• [作業内容] 本文によると、長編映画デビュー作は何か。

• [本文]

+ + + +

この高校が『天才マックス』の舞台となっている。ジェイソン・シュワルツマン演じる主人公と同様に演劇部で脚本と演出を手掛けていた。

■大学時代
テキサス大学オースティン校で哲学を学ぶ。
ここで俳優オーウェン・ウィルソンと出会い、映画の共同制作を開始。短編映画『Bottle Rocket』を制作し、サンダンス映画祭で注目される。『恋愛小説家』や『ブロードキャスト・ニュース』などを手掛けたジェームズ・L・ブルックス監督の目にとまり、劇場用にリメイクした『アンソニーのハッピーモーテル』で長編映画デビュー。


■『アンソニーのハッピーモーテル』(1996年)

+ + + +

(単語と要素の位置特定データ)

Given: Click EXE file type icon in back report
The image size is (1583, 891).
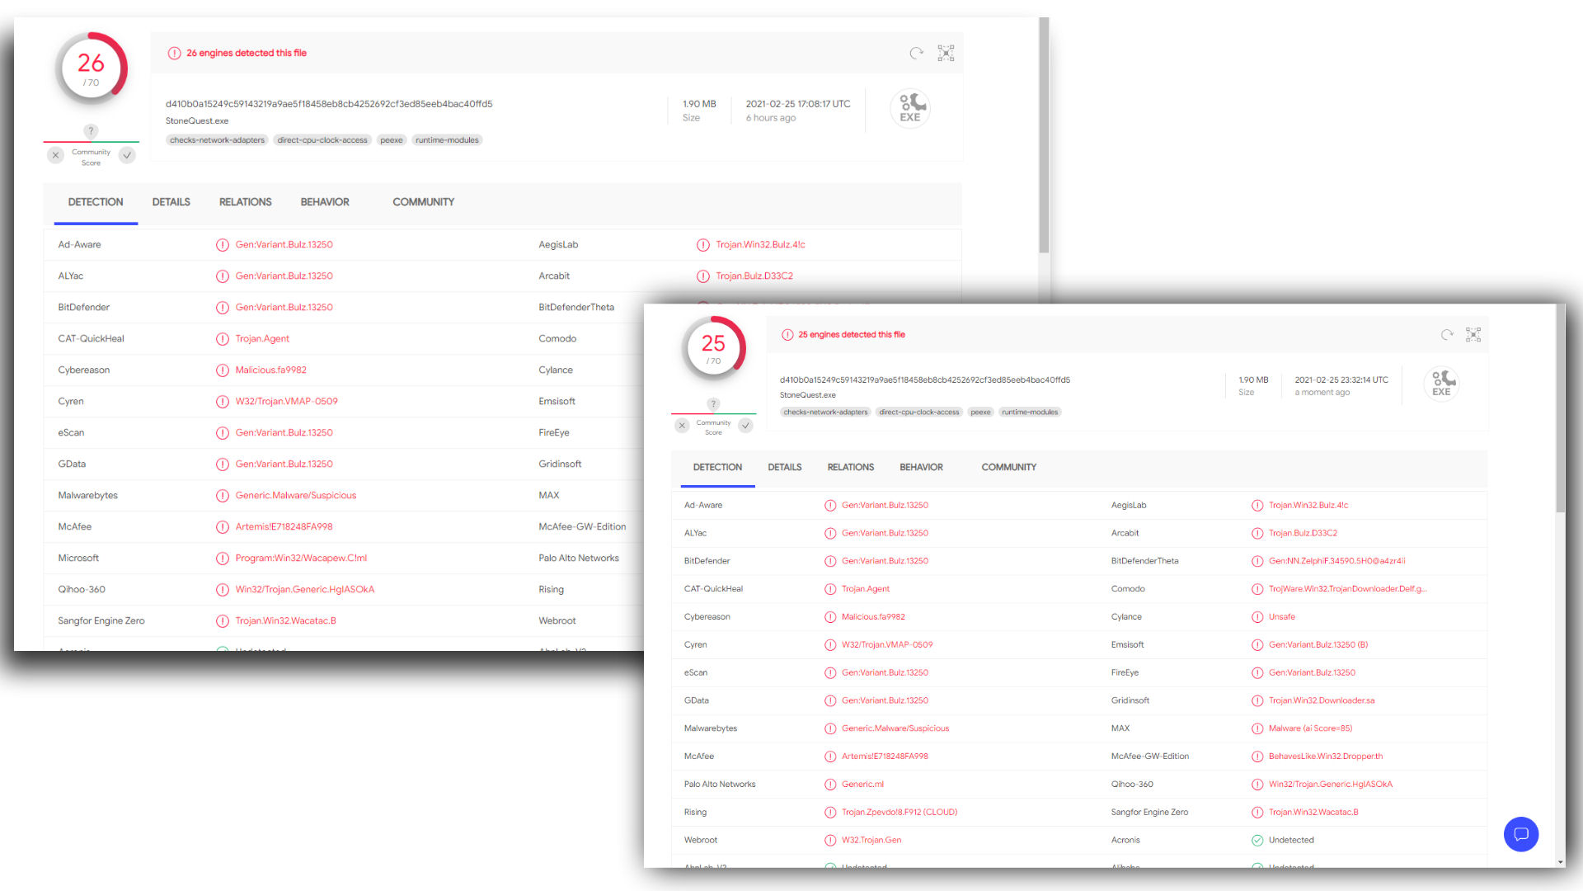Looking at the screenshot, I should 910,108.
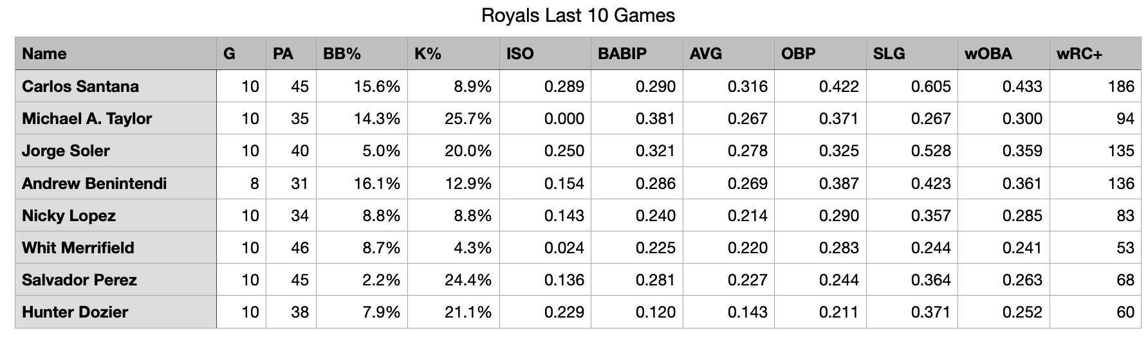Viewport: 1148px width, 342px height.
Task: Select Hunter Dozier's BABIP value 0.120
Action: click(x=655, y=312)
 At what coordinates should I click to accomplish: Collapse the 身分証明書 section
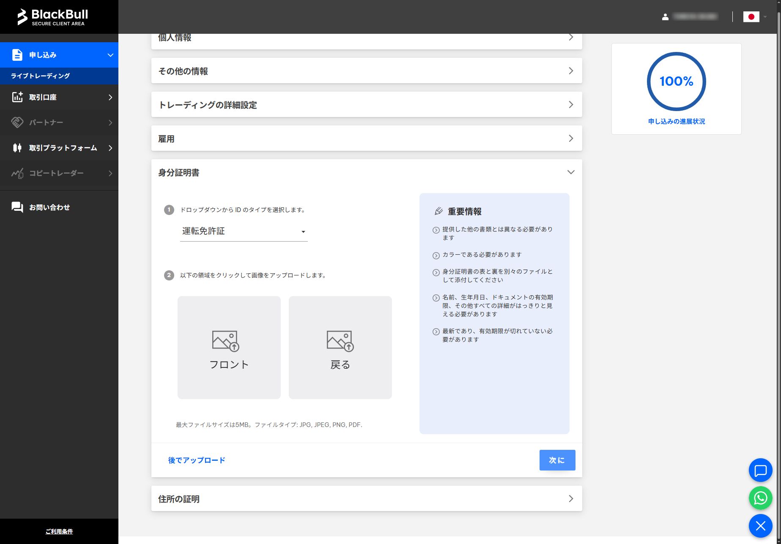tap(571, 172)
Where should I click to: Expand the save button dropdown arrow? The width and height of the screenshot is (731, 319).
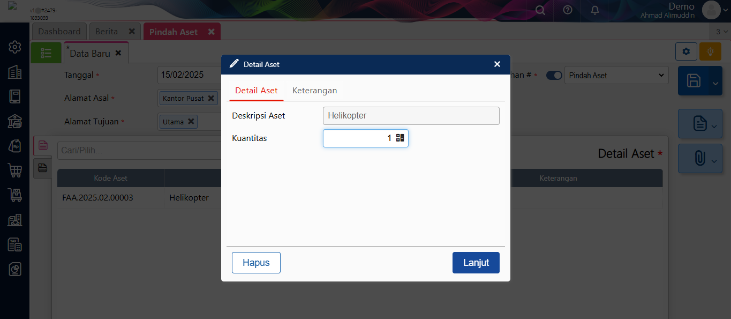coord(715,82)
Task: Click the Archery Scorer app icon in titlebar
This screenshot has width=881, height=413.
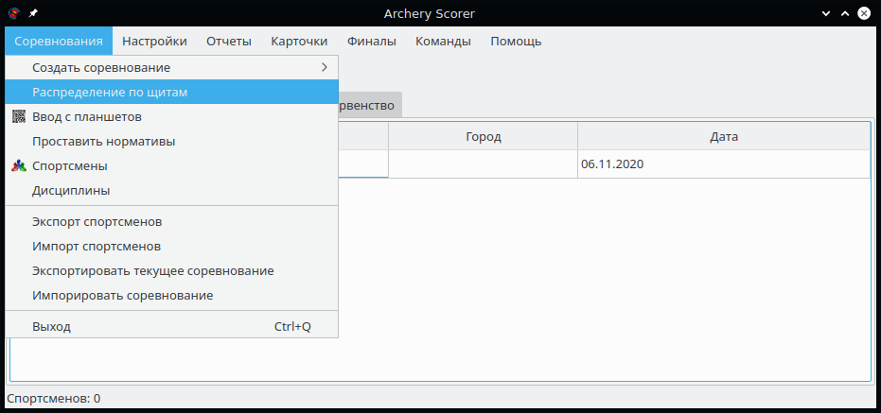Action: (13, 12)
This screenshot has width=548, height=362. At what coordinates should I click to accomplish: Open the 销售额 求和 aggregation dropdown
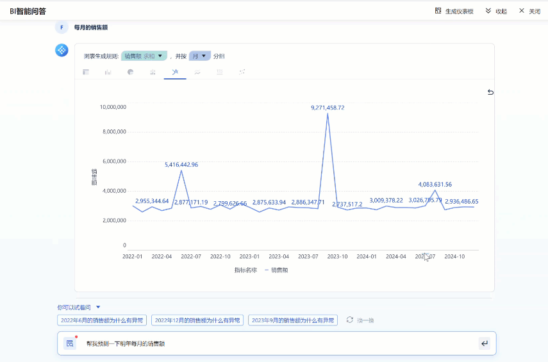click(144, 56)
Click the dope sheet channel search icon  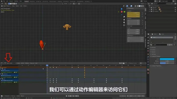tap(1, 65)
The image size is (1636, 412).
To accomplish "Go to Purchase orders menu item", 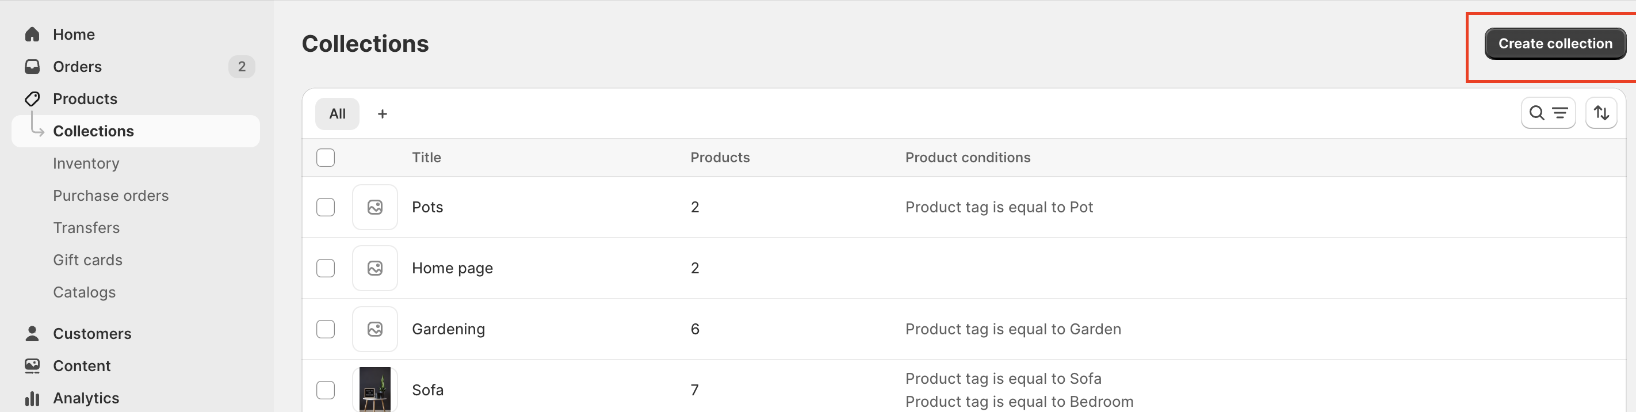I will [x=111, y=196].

+ + + +

• [回答] 『アンソニーのハッピーモーテル』